> [AIM OF THE EXERCISE] Without any pictures, reproduce exactly the lines running from the line containing "Task: Open the folder icon in sidebar" through the end of the entries.

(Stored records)
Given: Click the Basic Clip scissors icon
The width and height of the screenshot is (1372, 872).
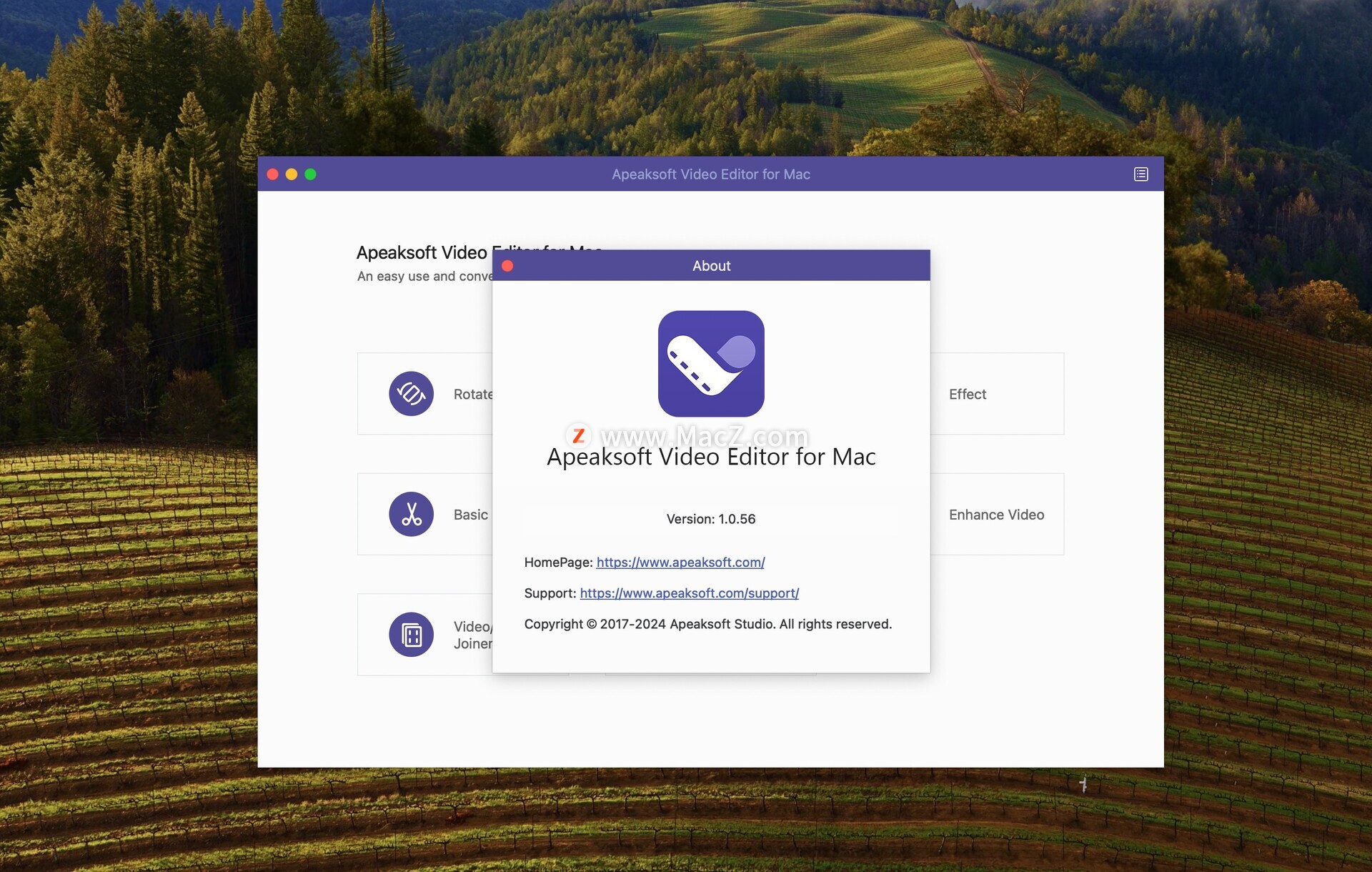Looking at the screenshot, I should [x=411, y=515].
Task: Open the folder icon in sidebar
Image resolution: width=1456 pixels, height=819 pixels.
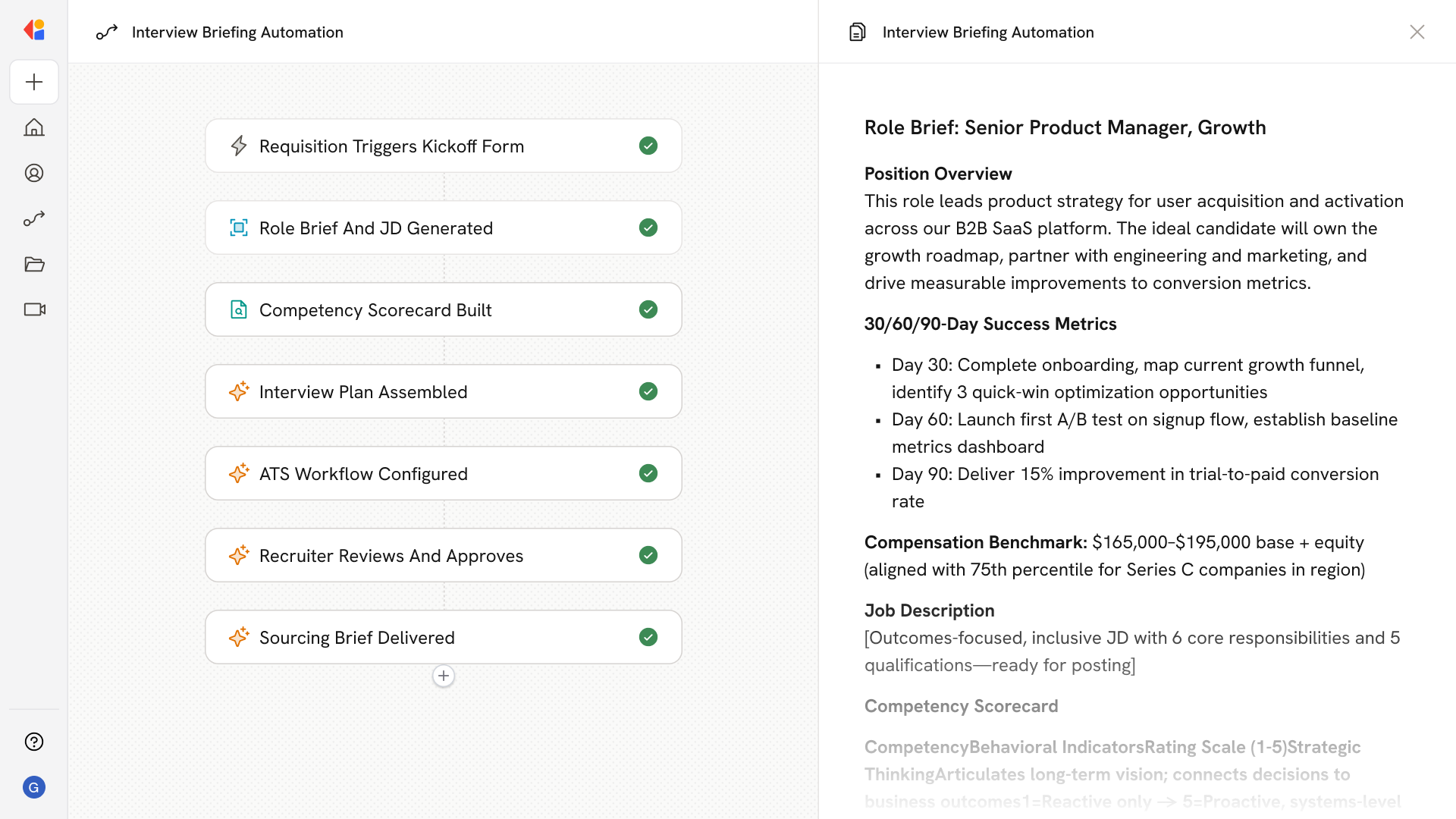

> [RESPONSE]
Task: Open the folder icon in sidebar
Image resolution: width=1456 pixels, height=819 pixels.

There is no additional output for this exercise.